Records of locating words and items
═══
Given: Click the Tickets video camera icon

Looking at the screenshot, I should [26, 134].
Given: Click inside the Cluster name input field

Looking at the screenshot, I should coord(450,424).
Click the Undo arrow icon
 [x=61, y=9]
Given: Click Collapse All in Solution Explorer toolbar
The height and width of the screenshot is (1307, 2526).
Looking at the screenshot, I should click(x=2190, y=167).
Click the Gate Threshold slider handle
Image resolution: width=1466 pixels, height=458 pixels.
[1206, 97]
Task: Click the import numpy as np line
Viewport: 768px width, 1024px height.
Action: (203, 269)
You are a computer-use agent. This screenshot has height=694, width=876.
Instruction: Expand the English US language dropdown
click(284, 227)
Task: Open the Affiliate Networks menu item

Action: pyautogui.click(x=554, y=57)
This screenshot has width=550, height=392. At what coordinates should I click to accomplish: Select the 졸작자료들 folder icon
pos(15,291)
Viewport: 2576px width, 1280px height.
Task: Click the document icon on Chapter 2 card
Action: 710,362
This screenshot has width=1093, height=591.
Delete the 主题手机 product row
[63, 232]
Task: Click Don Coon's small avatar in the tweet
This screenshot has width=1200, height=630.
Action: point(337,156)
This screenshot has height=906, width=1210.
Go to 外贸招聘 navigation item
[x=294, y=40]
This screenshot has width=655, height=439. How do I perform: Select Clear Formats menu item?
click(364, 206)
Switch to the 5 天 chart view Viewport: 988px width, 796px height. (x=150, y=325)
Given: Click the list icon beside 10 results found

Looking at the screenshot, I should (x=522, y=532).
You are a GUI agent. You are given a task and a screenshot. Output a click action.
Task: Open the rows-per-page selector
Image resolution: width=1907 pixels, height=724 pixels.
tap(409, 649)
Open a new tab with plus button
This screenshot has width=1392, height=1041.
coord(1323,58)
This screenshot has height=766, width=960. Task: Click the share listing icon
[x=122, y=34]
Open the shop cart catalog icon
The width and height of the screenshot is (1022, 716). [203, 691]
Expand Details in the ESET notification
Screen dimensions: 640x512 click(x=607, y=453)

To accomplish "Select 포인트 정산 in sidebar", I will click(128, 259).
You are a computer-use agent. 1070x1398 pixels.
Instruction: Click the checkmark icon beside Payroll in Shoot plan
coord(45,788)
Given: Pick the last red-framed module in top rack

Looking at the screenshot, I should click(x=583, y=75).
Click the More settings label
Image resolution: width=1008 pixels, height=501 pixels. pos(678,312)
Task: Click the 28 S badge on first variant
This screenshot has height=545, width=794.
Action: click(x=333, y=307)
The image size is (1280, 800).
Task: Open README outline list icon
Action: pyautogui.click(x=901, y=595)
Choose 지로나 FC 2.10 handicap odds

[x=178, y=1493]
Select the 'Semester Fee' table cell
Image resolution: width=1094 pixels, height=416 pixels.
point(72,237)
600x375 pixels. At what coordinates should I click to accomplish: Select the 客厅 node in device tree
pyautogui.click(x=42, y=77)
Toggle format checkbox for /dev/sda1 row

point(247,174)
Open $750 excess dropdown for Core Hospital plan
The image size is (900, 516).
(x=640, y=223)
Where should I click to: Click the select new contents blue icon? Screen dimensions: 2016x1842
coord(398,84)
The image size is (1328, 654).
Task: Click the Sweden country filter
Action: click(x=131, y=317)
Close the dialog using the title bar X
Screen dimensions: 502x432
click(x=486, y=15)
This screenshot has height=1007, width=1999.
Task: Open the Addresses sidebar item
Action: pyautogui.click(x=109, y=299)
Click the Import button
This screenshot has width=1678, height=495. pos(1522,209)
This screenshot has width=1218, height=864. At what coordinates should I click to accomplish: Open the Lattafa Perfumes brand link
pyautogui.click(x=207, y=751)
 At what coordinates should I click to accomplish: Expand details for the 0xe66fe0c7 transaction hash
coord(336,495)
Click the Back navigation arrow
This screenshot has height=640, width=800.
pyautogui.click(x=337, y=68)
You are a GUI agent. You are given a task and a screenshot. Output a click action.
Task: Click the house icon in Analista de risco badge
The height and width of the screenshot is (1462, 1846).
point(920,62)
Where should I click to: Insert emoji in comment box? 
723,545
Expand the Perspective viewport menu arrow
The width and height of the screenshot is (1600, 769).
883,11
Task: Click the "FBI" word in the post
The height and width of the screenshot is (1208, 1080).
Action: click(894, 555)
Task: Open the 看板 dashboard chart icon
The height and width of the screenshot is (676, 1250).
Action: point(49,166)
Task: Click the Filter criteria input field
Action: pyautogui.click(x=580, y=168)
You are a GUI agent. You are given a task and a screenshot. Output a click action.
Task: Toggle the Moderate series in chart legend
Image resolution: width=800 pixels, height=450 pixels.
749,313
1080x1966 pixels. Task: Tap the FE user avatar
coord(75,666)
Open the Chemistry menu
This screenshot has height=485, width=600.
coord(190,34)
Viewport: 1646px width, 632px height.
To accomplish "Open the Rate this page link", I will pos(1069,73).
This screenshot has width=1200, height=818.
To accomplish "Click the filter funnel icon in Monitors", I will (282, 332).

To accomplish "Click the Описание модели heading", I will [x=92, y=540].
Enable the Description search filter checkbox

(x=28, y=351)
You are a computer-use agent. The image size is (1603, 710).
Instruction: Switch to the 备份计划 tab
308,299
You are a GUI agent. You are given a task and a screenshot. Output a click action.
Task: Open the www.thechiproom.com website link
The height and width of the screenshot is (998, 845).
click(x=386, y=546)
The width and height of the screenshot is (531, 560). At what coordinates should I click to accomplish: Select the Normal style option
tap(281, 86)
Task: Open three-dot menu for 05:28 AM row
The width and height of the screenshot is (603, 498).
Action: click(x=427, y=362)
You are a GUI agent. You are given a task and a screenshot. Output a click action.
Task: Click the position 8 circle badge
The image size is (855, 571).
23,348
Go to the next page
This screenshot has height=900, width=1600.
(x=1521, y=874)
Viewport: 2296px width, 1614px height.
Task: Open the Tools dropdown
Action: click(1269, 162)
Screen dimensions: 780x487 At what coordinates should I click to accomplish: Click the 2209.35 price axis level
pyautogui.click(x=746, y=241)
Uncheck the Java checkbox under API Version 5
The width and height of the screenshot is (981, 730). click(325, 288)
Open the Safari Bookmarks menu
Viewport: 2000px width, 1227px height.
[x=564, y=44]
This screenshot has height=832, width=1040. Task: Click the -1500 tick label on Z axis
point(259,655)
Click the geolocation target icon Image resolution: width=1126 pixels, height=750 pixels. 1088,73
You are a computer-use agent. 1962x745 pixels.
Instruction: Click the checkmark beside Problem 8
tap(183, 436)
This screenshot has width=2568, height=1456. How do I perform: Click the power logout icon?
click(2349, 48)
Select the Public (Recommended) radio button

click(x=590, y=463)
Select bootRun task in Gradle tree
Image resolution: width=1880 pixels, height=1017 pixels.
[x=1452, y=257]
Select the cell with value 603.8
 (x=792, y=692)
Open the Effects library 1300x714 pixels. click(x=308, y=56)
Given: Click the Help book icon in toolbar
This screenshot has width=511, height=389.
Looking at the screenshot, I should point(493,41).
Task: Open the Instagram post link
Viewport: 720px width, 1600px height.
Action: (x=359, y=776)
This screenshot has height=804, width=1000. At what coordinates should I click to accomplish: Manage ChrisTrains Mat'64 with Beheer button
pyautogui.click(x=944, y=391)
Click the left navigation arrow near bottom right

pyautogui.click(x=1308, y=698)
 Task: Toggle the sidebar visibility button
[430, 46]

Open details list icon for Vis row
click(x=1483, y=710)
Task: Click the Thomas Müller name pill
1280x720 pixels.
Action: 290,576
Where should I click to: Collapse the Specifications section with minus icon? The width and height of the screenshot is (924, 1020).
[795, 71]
═══
__PROBLEM STATEMENT__: Reproduce every one of the records above word for word, with no changes.

__CORRECT RESULT__:
Given: Click the Tickets video camera icon

Looking at the screenshot, I should [26, 134].
Given: Click inside the Cluster name input field

Looking at the screenshot, I should coord(450,424).
Click the Undo arrow icon
 [x=61, y=9]
Given: Click Collapse All in Solution Explorer toolbar
The height and width of the screenshot is (1307, 2526).
Looking at the screenshot, I should click(x=2190, y=167).
Click the Gate Threshold slider handle
Image resolution: width=1466 pixels, height=458 pixels.
[1206, 97]
Task: Click the import numpy as np line
Viewport: 768px width, 1024px height.
Action: (203, 269)
You are a computer-use agent. This screenshot has height=694, width=876.
Instruction: Expand the English US language dropdown
click(284, 227)
Task: Open the Affiliate Networks menu item

Action: pyautogui.click(x=554, y=57)
This screenshot has width=550, height=392. At what coordinates should I click to accomplish: Select the 졸작자료들 folder icon
pos(15,291)
Viewport: 2576px width, 1280px height.
Task: Click the document icon on Chapter 2 card
Action: 710,362
This screenshot has width=1093, height=591.
Delete the 主题手机 product row
[63, 232]
Task: Click Don Coon's small avatar in the tweet
This screenshot has width=1200, height=630.
Action: point(337,156)
This screenshot has height=906, width=1210.
Go to 外贸招聘 navigation item
[x=294, y=40]
This screenshot has width=655, height=439. How do I perform: Select Clear Formats menu item?
click(364, 206)
Switch to the 5 天 chart view Viewport: 988px width, 796px height. (x=150, y=325)
Given: Click the list icon beside 10 results found

Looking at the screenshot, I should (x=522, y=532).
You are a GUI agent. You are given a task and a screenshot. Output a click action.
Task: Open the rows-per-page selector
Image resolution: width=1907 pixels, height=724 pixels.
tap(409, 649)
Open a new tab with plus button
This screenshot has width=1392, height=1041.
coord(1323,58)
This screenshot has height=766, width=960. Task: Click the share listing icon
[x=122, y=34]
Open the shop cart catalog icon
The width and height of the screenshot is (1022, 716). [203, 691]
Expand Details in the ESET notification
Screen dimensions: 640x512 click(x=607, y=453)

To accomplish "Select 포인트 정산 in sidebar", I will click(128, 259).
You are a computer-use agent. 1070x1398 pixels.
Instruction: Click the checkmark icon beside Payroll in Shoot plan
coord(45,788)
Given: Pick the last red-framed module in top rack

Looking at the screenshot, I should click(x=583, y=75).
Click the More settings label
Image resolution: width=1008 pixels, height=501 pixels. pos(678,312)
Task: Click the 28 S badge on first variant
This screenshot has height=545, width=794.
Action: click(x=333, y=307)
The image size is (1280, 800).
Task: Open README outline list icon
Action: pyautogui.click(x=901, y=595)
Choose 지로나 FC 2.10 handicap odds

[x=178, y=1493]
Select the 'Semester Fee' table cell
Image resolution: width=1094 pixels, height=416 pixels.
point(72,237)
600x375 pixels. At what coordinates should I click to accomplish: Select the 客厅 node in device tree
pyautogui.click(x=42, y=77)
Toggle format checkbox for /dev/sda1 row

point(247,174)
Open $750 excess dropdown for Core Hospital plan
The image size is (900, 516).
(x=640, y=223)
Where should I click to: Click the select new contents blue icon? Screen dimensions: 2016x1842
coord(398,84)
The image size is (1328, 654).
Task: Click the Sweden country filter
Action: click(x=131, y=317)
Close the dialog using the title bar X
Screen dimensions: 502x432
click(x=486, y=15)
This screenshot has height=1007, width=1999.
Task: Open the Addresses sidebar item
Action: pyautogui.click(x=109, y=299)
Click the Import button
This screenshot has width=1678, height=495. pos(1522,209)
This screenshot has width=1218, height=864. At what coordinates should I click to accomplish: Open the Lattafa Perfumes brand link
pyautogui.click(x=207, y=751)
 At what coordinates should I click to accomplish: Expand details for the 0xe66fe0c7 transaction hash
coord(336,495)
Click the Back navigation arrow
This screenshot has height=640, width=800.
pyautogui.click(x=337, y=68)
You are a GUI agent. You are given a task and a screenshot. Output a click action.
Task: Click the house icon in Analista de risco badge
The height and width of the screenshot is (1462, 1846).
point(920,62)
Where should I click to: Insert emoji in comment box? 
723,545
Expand the Perspective viewport menu arrow
The width and height of the screenshot is (1600, 769).
883,11
Task: Click the "FBI" word in the post
The height and width of the screenshot is (1208, 1080).
Action: click(894, 555)
Task: Open the 看板 dashboard chart icon
The height and width of the screenshot is (676, 1250).
Action: point(49,166)
Task: Click the Filter criteria input field
Action: pyautogui.click(x=580, y=168)
You are a GUI agent. You are given a task and a screenshot. Output a click action.
Task: Toggle the Moderate series in chart legend
Image resolution: width=800 pixels, height=450 pixels.
749,313
1080x1966 pixels. Task: Tap the FE user avatar
coord(75,666)
Open the Chemistry menu
This screenshot has height=485, width=600.
coord(190,34)
Viewport: 1646px width, 632px height.
To accomplish "Open the Rate this page link", I will pos(1069,73).
This screenshot has width=1200, height=818.
To accomplish "Click the filter funnel icon in Monitors", I will (282, 332).

To accomplish "Click the Описание модели heading", I will [x=92, y=540].
Enable the Description search filter checkbox

(x=28, y=351)
You are a computer-use agent. The image size is (1603, 710).
Instruction: Switch to the 备份计划 tab
308,299
You are a GUI agent. You are given a task and a screenshot. Output a click action.
Task: Open the www.thechiproom.com website link
The height and width of the screenshot is (998, 845).
click(x=386, y=546)
The width and height of the screenshot is (531, 560). At what coordinates should I click to accomplish: Select the Normal style option
tap(281, 86)
Task: Open three-dot menu for 05:28 AM row
The width and height of the screenshot is (603, 498).
Action: click(x=427, y=362)
You are a GUI agent. You are given a task and a screenshot. Output a click action.
Task: Click the position 8 circle badge
The image size is (855, 571).
23,348
Go to the next page
This screenshot has height=900, width=1600.
(x=1521, y=874)
Viewport: 2296px width, 1614px height.
Task: Open the Tools dropdown
Action: click(1269, 162)
Screen dimensions: 780x487 At what coordinates should I click to accomplish: Click the 2209.35 price axis level
pyautogui.click(x=746, y=241)
Uncheck the Java checkbox under API Version 5
The width and height of the screenshot is (981, 730). click(325, 288)
Open the Safari Bookmarks menu
Viewport: 2000px width, 1227px height.
[x=564, y=44]
This screenshot has height=832, width=1040. Task: Click the -1500 tick label on Z axis
point(259,655)
Click the geolocation target icon Image resolution: width=1126 pixels, height=750 pixels. 1088,73
You are a computer-use agent. 1962x745 pixels.
Instruction: Click the checkmark beside Problem 8
tap(183, 436)
This screenshot has width=2568, height=1456. How do I perform: Click the power logout icon?
click(2349, 48)
Select the Public (Recommended) radio button

click(x=590, y=463)
Select bootRun task in Gradle tree
Image resolution: width=1880 pixels, height=1017 pixels.
[x=1452, y=257]
Select the cell with value 603.8
 (x=792, y=692)
Open the Effects library 1300x714 pixels. click(x=308, y=56)
Given: Click the Help book icon in toolbar
This screenshot has width=511, height=389.
Looking at the screenshot, I should point(493,41).
Task: Open the Instagram post link
Viewport: 720px width, 1600px height.
Action: (x=359, y=776)
This screenshot has height=804, width=1000. At what coordinates should I click to accomplish: Manage ChrisTrains Mat'64 with Beheer button
pyautogui.click(x=944, y=391)
Click the left navigation arrow near bottom right

pyautogui.click(x=1308, y=698)
 Task: Toggle the sidebar visibility button
[430, 46]

Open details list icon for Vis row
click(x=1483, y=710)
Task: Click the Thomas Müller name pill
1280x720 pixels.
Action: 290,576
Where should I click to: Collapse the Specifications section with minus icon? The width and height of the screenshot is (924, 1020).
[795, 71]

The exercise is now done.